His late brother, Maksymilian Butcyz left behind a bicycle but the frame was badly crumpled from an encounter with a German tank. Family legend has it that the tank fared even worse from the encounter. Kronyk replaced the damaged tubes at the workshop of the village plumber-who fortunately left the door unlocked when he laft to fetch more solder and instead found another form of lead which was moving rather quickly at the time.

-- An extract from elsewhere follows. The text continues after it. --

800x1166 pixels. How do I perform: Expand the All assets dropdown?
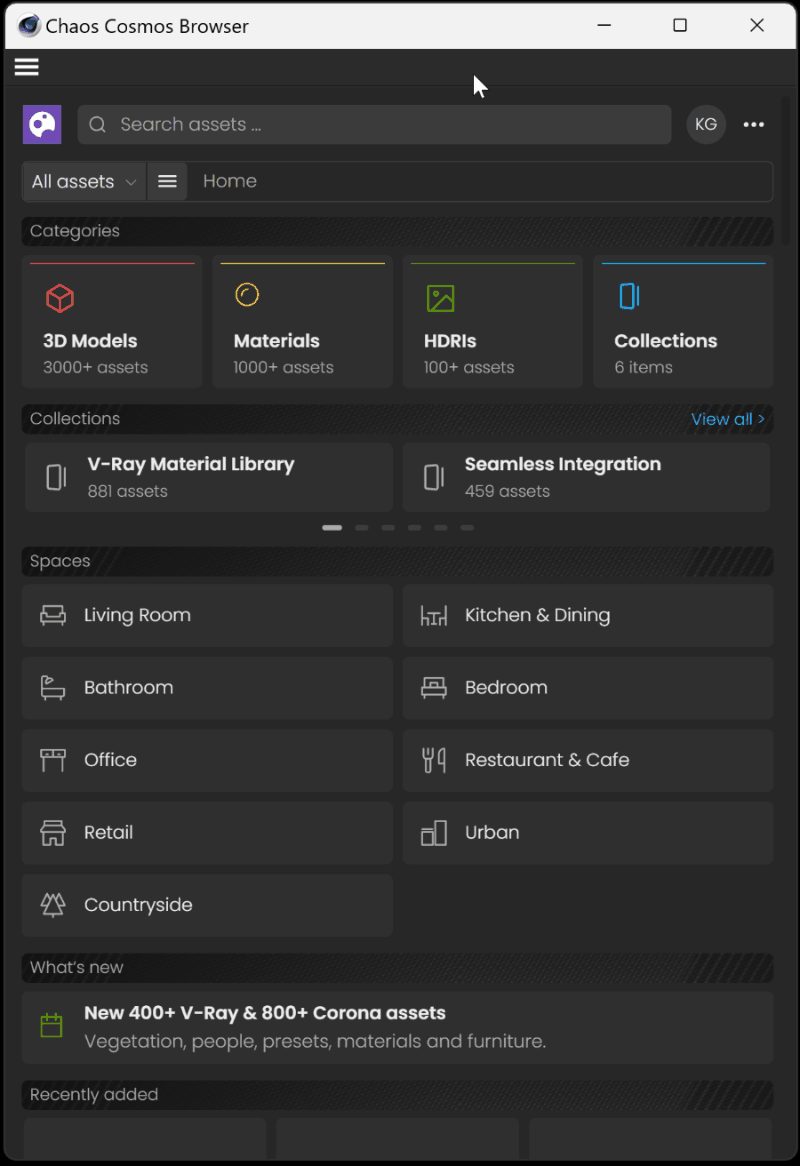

With his brother's bike repaired and all of his belongings in his improvised potato sack panniers, Kronyk left the village. He had only just made it to Bydgoszcz when his front wheel landed in a crater left by artillery and he was thrown from his bike. His top tube and down tube braved the impact-they were thick stove pipe which he soldered into place at the plumber's shop. His fork however was badly bent. He pushed his worldly heap to the city's only bike shop which also repaired machines of both agriculture and of war. Having no way of paying for a new fork, he entered into an apprenticeship there. Thusly, a legend was born.
It was apparent from the start that Butcyz was driven to build bicycles, as if from behind by a ceaseless sensation. He was a man who couldn't sit still and he spent every day at the torch or by the drafting table, trying to scratch out just a little more from the limited materials at hand. He never found the relief he sought when he set out from his village in the summer of 1945, but in those few kilometers he traveled he found a long and successful career and work for decades with the same passion as when he first threw his leg over Maksymilian's bike. He was known throughout the eastern bloc for his frames and he even produced several batches of frames of a popular model he called the "Pynczanrol".
Unfortunately he is all but unknown to the western world today. A modern collector could be forgiven for mistaking one of his original builds as a modern imitation , criticizing it as a half-baked anachronistic mashup of forms which are loosely connected by a nostalgia for cycling cliches from the first half of the twentieth century. Butcyz built through hard times , and ideas which we associate with the 1910's,20's,30's and so on were all alive simultaneously in Butcyz shop. His progressive , sometimes almost prophetic geometries were well ahead of their time. Kronyk Butcyz had a mastery-an affliction-which transcended decades.